Personal Blog by Galen Wong

Seeing My Virtual Music Taste on Github Profile

A public display of my music taste encoded in the YouTube recommendation algorithm

2020-08-1611 min read

Sharing your music taste with others is uneasy, as it is something intimate and personal. There is the fear of rejection, fear of criticism against your devotion to your favorite singer.

Yet, we disclose our music taste almost unconditionally with “someone” that we have never met, never spoken to. By listening to songs using popular streaming service, we are giving away our preferences. For me, I listen to songs on YouTube. Each click I make, each song I listen to, each search I do, all give a little piece of my music palate away.

There are at least two copies of my music taste: the one sitting in my brain and the one encoded in the YouTube algorithm.

Not gonna lie, YouTube does give me good recommendation and does a great job at finding similar songs within the genre that I like. There is a feature dedicated to this called YouTube Mix. It often shows up in the feed page as the playlist “My Mix”. It also comes up when you search for “my mix” in the search bar.

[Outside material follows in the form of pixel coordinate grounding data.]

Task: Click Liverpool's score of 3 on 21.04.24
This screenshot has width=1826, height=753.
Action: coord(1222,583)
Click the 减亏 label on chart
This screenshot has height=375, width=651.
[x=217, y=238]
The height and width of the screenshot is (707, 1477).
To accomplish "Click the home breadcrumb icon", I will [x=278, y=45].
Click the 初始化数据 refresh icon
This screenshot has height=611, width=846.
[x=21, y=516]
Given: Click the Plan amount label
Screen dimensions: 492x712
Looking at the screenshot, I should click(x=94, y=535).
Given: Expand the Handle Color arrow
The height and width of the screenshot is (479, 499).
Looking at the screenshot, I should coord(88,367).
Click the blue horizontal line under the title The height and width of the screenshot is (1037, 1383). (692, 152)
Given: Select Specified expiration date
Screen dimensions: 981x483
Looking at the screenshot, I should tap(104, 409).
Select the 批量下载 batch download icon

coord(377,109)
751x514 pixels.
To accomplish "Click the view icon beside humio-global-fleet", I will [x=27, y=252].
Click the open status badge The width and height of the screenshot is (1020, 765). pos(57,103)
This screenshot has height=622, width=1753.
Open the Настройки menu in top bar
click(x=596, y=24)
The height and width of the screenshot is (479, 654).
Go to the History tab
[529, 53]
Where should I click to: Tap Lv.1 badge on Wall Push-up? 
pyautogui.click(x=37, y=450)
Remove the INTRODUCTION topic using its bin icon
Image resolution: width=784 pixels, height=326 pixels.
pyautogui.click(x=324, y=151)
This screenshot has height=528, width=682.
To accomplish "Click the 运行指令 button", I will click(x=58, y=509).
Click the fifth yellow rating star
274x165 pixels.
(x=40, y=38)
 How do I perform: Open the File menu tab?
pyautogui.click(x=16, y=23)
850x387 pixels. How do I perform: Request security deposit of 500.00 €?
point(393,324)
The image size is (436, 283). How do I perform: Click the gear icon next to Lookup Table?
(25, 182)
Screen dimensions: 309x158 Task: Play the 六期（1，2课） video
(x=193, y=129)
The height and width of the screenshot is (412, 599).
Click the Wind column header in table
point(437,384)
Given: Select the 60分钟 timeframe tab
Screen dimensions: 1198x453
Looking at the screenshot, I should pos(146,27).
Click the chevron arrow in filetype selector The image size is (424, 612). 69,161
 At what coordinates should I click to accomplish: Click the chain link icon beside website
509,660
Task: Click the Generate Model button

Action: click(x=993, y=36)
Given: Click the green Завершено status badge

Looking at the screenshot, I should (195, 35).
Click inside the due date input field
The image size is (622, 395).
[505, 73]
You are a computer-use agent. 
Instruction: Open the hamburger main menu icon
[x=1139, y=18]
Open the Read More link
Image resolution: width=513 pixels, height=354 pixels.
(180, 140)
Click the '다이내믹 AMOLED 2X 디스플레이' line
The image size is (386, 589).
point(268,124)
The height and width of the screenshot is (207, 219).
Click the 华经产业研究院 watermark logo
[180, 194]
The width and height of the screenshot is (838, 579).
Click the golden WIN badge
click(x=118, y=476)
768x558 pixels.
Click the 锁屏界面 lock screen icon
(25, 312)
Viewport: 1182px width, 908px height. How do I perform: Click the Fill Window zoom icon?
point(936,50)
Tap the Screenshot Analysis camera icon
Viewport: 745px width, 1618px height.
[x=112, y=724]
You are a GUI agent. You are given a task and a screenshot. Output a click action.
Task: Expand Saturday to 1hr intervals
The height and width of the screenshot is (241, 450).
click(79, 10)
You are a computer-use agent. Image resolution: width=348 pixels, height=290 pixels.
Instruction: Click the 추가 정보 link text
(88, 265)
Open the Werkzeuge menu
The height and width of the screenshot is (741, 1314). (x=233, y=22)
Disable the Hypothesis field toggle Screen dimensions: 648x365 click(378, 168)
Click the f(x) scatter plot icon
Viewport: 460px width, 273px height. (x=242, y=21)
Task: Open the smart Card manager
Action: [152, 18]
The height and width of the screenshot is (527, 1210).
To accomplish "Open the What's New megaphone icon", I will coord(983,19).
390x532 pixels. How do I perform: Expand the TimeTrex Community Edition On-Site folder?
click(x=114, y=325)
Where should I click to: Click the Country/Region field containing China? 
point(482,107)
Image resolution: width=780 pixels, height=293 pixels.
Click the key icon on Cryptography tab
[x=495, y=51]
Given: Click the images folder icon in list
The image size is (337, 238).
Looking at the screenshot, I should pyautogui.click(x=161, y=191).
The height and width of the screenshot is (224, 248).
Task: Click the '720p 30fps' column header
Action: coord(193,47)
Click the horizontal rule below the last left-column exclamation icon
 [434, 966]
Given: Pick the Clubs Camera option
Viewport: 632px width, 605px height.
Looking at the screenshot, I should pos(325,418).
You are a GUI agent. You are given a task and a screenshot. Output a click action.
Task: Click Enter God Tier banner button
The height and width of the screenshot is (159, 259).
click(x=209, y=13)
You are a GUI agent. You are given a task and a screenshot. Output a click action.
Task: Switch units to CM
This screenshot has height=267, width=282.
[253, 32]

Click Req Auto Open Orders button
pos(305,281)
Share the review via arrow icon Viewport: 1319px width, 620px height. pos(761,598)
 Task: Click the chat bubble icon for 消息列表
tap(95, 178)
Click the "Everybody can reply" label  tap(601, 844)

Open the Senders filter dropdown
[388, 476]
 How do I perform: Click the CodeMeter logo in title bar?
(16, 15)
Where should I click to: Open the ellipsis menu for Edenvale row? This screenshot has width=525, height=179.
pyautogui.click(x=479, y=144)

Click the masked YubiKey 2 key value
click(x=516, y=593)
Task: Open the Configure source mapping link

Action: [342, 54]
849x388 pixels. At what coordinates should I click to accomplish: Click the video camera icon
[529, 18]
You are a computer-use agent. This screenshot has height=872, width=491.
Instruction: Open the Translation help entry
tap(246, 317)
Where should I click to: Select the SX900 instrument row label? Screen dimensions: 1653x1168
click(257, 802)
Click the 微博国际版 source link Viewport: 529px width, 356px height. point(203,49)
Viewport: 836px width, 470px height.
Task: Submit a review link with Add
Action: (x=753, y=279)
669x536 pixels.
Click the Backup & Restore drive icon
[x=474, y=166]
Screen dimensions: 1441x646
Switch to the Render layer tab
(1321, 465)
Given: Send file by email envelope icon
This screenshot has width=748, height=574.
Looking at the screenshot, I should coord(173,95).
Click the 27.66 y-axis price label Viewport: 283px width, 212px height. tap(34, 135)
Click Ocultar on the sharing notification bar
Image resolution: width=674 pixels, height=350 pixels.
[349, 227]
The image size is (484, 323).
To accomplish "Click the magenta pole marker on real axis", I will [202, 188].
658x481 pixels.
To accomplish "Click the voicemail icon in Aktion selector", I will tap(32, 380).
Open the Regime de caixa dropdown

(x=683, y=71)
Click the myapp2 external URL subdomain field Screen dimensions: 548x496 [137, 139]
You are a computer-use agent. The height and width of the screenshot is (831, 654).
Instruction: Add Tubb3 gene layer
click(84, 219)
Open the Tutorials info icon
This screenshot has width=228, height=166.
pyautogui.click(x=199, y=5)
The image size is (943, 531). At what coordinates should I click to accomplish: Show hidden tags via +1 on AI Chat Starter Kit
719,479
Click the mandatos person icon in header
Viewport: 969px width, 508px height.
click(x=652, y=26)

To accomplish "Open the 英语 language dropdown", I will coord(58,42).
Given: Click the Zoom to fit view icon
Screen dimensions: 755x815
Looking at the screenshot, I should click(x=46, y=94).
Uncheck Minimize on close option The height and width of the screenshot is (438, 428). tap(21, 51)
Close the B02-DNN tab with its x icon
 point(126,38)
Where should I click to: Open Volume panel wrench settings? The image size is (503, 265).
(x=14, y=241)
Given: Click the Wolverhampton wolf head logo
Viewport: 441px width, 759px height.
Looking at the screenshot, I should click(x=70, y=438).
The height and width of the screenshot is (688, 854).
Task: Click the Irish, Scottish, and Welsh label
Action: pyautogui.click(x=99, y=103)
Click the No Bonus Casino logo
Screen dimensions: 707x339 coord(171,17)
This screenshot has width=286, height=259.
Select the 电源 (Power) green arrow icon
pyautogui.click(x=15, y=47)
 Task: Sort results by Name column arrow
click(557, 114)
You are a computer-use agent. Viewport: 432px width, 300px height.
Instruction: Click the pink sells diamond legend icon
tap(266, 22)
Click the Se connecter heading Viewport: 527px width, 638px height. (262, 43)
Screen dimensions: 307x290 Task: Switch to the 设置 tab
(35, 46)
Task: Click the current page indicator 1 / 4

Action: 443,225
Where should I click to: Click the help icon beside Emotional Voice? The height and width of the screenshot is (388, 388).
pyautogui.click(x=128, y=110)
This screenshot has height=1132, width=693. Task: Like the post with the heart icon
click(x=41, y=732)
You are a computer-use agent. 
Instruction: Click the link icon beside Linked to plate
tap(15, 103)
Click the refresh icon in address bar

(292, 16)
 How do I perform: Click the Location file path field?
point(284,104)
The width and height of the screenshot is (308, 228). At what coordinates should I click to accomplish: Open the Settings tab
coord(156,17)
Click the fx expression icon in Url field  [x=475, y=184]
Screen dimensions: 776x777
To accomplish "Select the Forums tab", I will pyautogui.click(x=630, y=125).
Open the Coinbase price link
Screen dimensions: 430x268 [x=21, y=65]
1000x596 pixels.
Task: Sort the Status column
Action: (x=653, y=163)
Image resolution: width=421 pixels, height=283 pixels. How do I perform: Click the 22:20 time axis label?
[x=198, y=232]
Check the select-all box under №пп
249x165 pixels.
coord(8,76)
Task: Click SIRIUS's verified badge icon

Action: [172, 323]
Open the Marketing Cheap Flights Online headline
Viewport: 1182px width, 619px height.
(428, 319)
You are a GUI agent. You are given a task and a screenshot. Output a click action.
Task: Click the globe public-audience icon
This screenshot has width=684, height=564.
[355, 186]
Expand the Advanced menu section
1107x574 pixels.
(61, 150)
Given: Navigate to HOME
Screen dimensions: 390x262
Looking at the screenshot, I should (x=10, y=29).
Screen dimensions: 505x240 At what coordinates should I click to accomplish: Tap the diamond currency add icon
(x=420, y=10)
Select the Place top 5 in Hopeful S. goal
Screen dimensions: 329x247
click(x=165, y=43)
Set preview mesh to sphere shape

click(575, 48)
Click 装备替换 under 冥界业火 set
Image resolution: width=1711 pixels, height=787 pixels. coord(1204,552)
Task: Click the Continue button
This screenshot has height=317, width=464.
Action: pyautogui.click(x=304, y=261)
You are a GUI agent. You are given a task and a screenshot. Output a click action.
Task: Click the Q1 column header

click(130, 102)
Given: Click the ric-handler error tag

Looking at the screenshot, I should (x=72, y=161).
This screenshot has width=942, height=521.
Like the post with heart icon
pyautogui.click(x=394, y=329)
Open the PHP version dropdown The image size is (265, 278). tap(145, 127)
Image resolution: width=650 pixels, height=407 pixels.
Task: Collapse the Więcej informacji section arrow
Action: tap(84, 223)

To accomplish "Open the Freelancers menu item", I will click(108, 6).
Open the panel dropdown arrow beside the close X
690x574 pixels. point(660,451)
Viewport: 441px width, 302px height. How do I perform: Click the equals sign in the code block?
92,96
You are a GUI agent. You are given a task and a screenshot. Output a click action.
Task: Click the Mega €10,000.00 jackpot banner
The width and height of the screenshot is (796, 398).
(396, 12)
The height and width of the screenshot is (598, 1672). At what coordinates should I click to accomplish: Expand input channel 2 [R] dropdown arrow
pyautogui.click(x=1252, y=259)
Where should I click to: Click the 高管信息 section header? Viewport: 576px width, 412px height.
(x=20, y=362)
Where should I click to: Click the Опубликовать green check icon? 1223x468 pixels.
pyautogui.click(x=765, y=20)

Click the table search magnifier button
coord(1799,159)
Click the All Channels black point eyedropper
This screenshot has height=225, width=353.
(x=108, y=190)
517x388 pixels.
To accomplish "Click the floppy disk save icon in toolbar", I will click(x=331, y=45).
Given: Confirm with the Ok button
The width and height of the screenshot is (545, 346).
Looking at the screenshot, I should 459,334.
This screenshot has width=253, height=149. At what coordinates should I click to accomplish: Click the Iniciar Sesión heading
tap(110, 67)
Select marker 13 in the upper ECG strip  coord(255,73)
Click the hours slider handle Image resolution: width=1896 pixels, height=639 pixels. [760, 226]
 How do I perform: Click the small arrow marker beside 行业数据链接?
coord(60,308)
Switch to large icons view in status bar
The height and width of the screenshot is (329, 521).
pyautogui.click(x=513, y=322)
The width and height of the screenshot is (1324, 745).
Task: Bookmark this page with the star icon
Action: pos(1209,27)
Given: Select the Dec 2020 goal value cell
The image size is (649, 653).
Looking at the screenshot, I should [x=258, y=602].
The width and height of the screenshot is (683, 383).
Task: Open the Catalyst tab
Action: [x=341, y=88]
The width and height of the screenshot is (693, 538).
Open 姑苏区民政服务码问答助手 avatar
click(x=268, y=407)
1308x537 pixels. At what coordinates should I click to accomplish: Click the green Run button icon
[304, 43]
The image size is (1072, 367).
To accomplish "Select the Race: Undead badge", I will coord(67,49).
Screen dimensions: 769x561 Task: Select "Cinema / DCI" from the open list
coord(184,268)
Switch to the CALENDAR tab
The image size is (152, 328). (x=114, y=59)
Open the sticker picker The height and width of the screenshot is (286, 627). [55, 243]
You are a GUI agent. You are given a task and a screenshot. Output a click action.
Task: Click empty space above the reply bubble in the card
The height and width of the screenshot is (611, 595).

This playlist is dynamic. It changes its recommendation based on your current music taste (on YouTube that the algorithm is aware of). To a certain extent, you can think of it as a snapshot of your current music preferences.

If you find this playlist enjoyable and don’t want to lose the list of songs, you can always save it into a permanent playlist. You can share it with other if you want to!

What if you want to share your current preference with others? You can’t since you cannot share the forever mutating recommendation. You can spare the effort to store “My Mix” everyday, but that is way to troublesome…

Following the GitHub Profile Hype

It was the all that GitHub profile hype that got me into thinking about my music preference. What if I shared my music taste on my github profile README? A completely automated GitHub Action that lists the top 5 songs from “My Mix”. Technically, the list of songs doesn’t come from me directly. I never put in any song manually. It is all what YouTube thinks I like.

The first thing that came to my mind was the YouTube Data API. It should be using the playlistitems resource. But to get a playlist, we need its ID. The playlist is dynamic, how do we get the ID?

Conveniently, the “My Mix” playlist has a special fixed ID: RDMM (source). But the issue is that this ID is the same for everyone. How do I query for specifically “My Mix” that YouTube generates for me?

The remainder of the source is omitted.